Friday, November 20, 2009

Our Long National Nightmare Is Finally Over.

"Jon and Kate Plus Eight" will mercifully end its television run Monday night.

It's about time.

As the couple's marital troubles became more and more public my son said TLC should rename the show "Jon Plus Four, Kate Plus Four".

Jennie and I watched the show when it began, captivated by the family's story.  And by the fact that the parents were professing Christians.

The series showed them going to church, talking about God in their lives, and the love they had for their children.  Then it got ugly.

Eventually, the truth about anyone will come out, almost always in a crisis, and usually at the worst possible time.  And everyone will end up knowing.

In the Gosselins' case, looking back, it appears they were asking for it.

Kate, the Baby Momma, came across as petulant and whiny.  Early on you could attribute that to post-partum depression.  But I'm reminded of a scene in Planes, Trains, and Automobiles when Steve Martin and John Candy are waiting for a cousin to give them a ride.  Now this is not verbatim, but the cousin drives up, gets out of his truck, spits, and orders his wife to get in the back of the truck with the young'uns.  When Martin's character protests, the cousin spits again and states "She's had a passel of young'uns and never screamed or nuthin'", at which point the wife and kids get in the truck bed with the hogs.

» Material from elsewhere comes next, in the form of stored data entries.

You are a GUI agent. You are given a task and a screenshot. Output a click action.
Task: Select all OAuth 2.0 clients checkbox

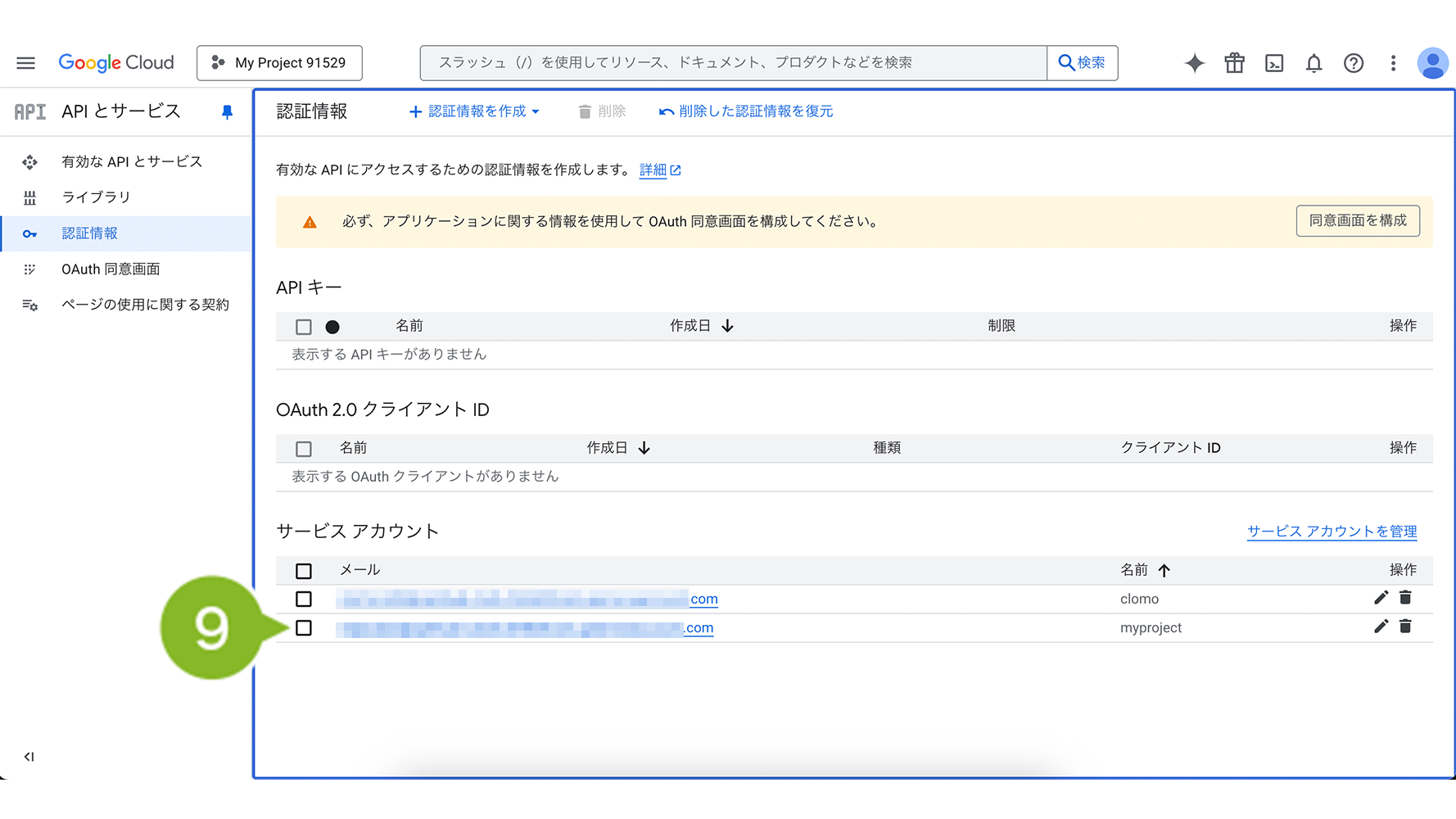304,449
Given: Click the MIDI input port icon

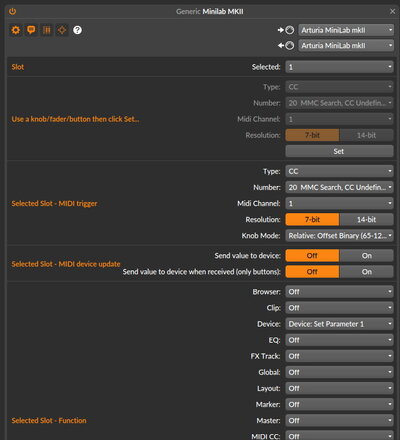Looking at the screenshot, I should [286, 30].

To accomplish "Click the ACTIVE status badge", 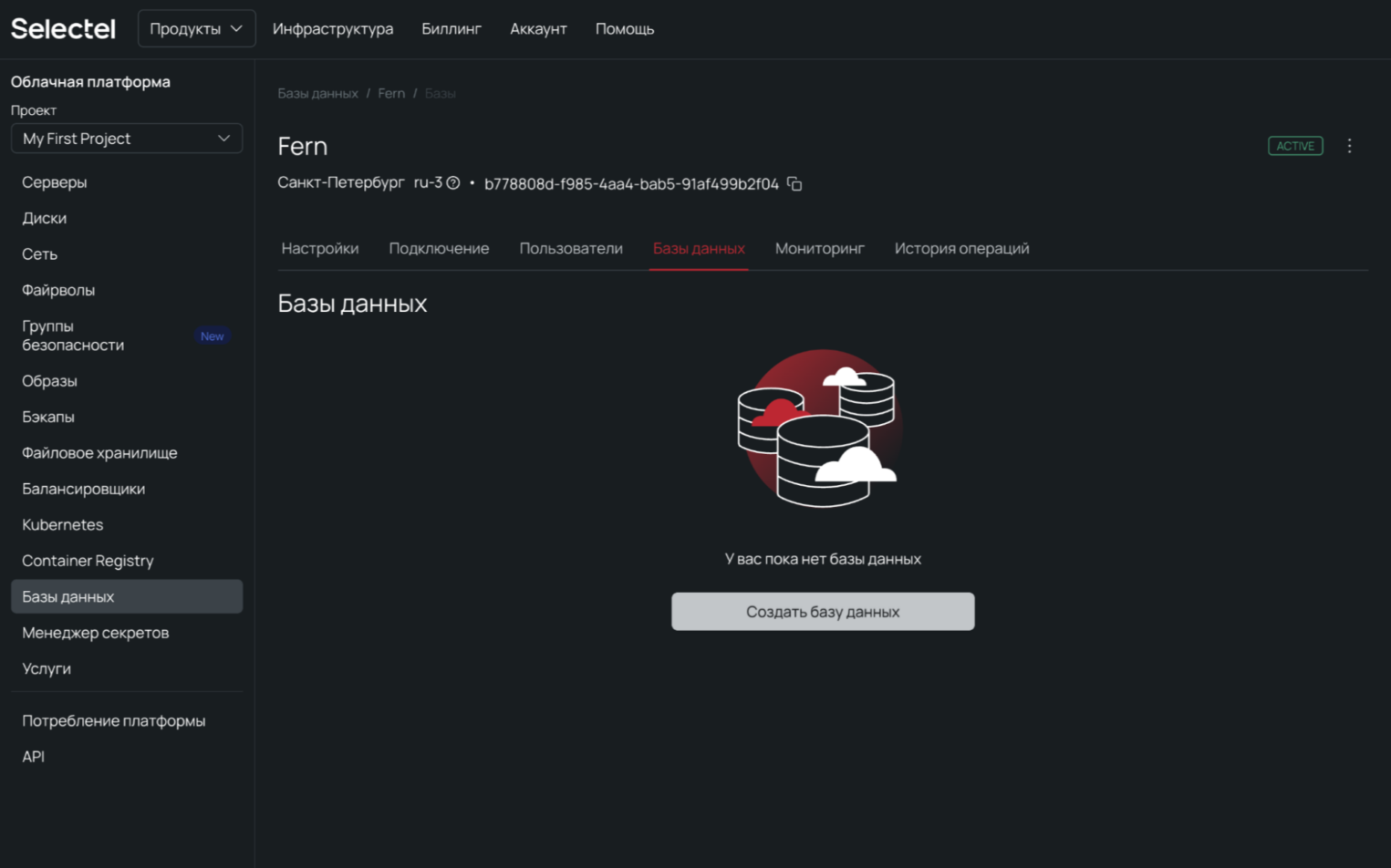I will pos(1294,146).
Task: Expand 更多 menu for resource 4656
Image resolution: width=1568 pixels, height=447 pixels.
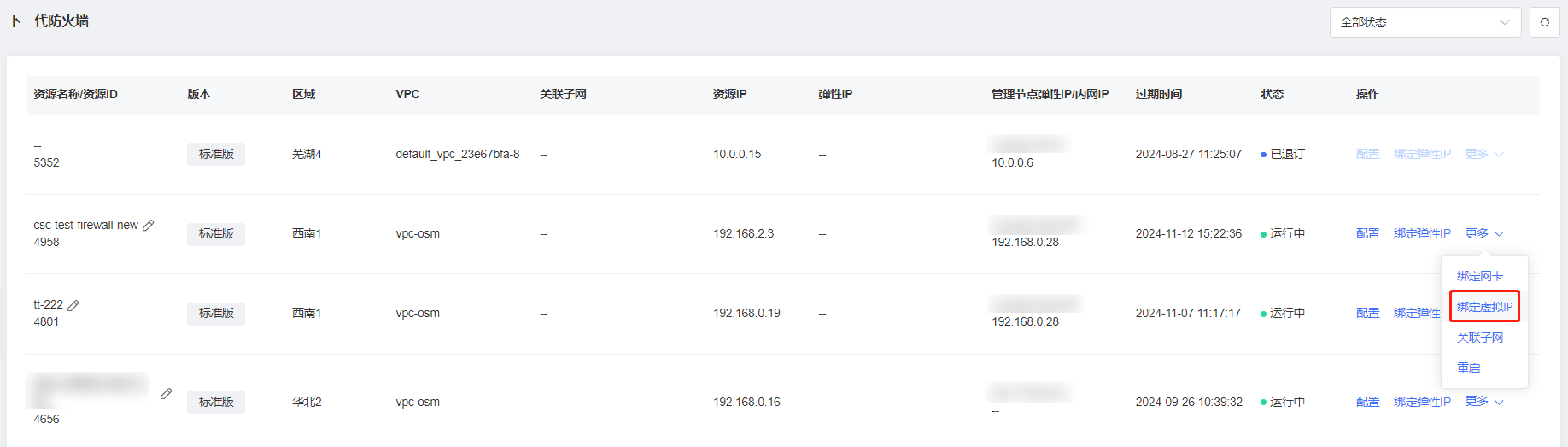Action: (x=1484, y=402)
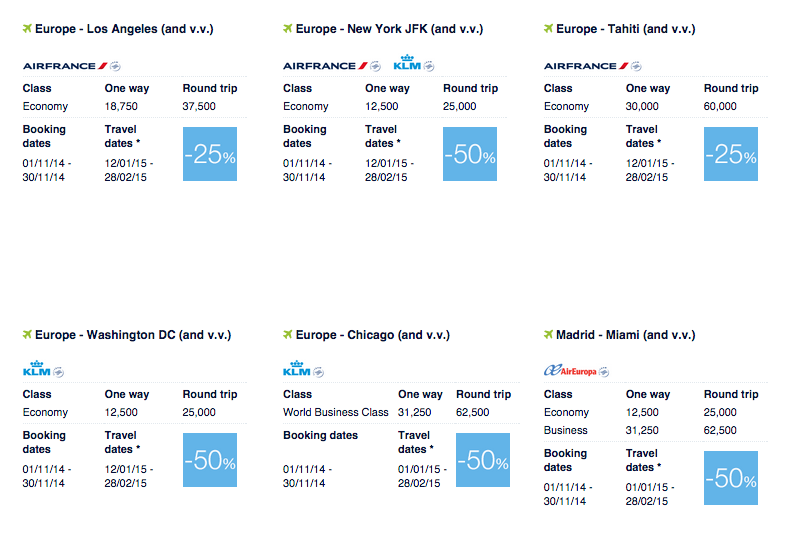
Task: Open the Madrid - Miami (and v.v.) title
Action: click(625, 335)
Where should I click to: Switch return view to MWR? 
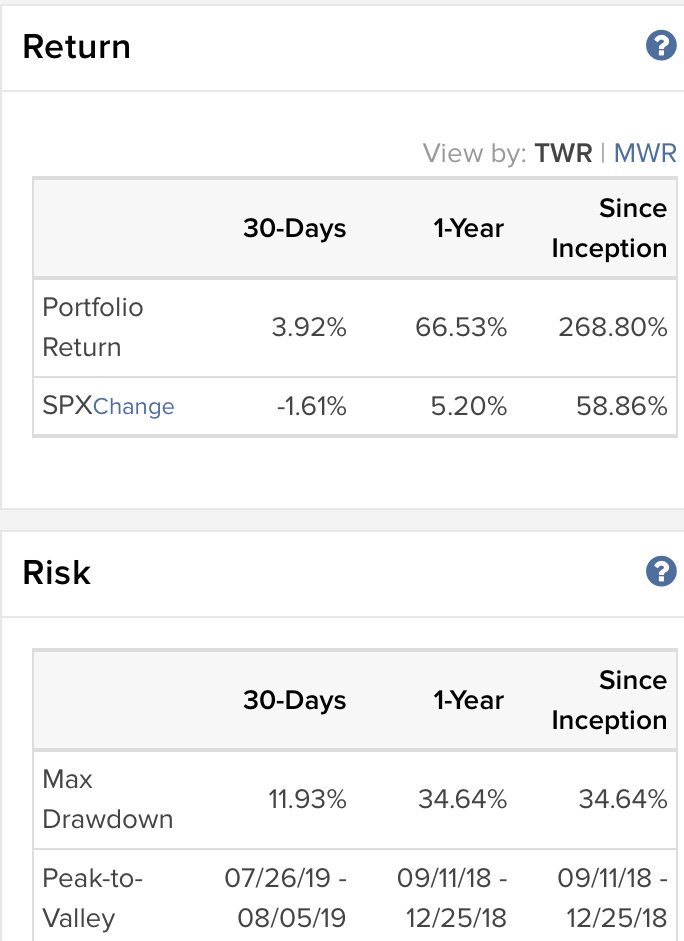click(x=645, y=153)
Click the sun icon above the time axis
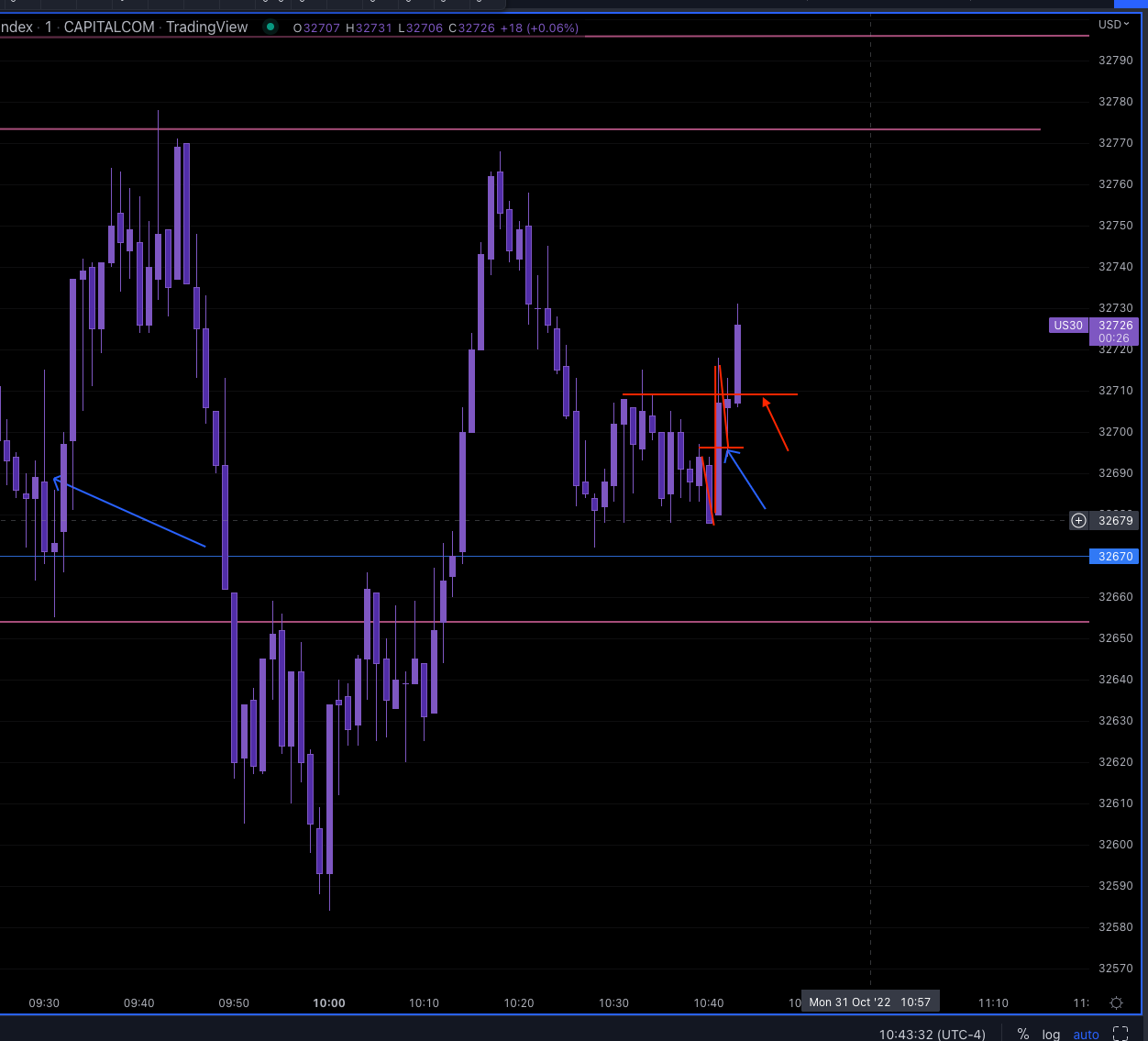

Kate could've learned from that movie.  Instead she chose to berate and emasculate her husband in front of the whole country.  What a woman.

On the other hand, Jon, the Baby Daddy, appeared wimpy and whiny as well (do you see a pattern here?).  He seethed silently while grudgingly spending time with his eight children, barely tolerating his wife or them.  After a while it was painfully obvious that he didn't want to be around his kids.  Or his wife.

The couple had twins first (with some help from a fertility clinic) and then came the other six.  The Gosselins said they went back to the clinic because they wanted one more child.

Surprise!

(As an aside, Jennie and I were talking this morning about when her younger sister was born--Thanksgiving season.  She said her mama thought she had a stomach virus.  Some virus.)

Just a thought here.  If you couldn't bear children on your own, couldn't that be a sign that maybe you weren't supposed to have any?  Sounds cold, I know, but hindsight lends validity to that theory.  I'm just sayin'.

After a while the show deteriorated into what looked like a house full of preschoolers, from the babies to the parents.  It was like they were taking crazy pills.  I know I felt like I was.

Stuff like that just wears you out after a while.  He said, she said, and eight innocents caught in the middle of all of it.

Fast-forward ten years, when the children are teenagers.  This saga isn't over yet.  Consequences of our decisions reverberate through generations if someone, somewhere, doesn't step up, take responsibility, and stop the madness.  Parents have to stop being selfish, grow up, and give their kids a different legacy than the one that's being handed down here.

So maybe our viewing the nightmare has finished.  But I fear for these children it's far from over.

And "Kate Plus Eight" is scheduled to begin production in early 2010.  Great.

1 comment:

Michael Ruffin said...

I have a policy of not watching any "reality" tv. I have never watched "Jon & Kate" or "American Idol" or "Dancing with the Stars" or "Survivor" or any of the others. It has served me well and would have kept me sane, except that I do watch the Georgia Bulldogs, the Atlanta Braves, and the news. Crazy.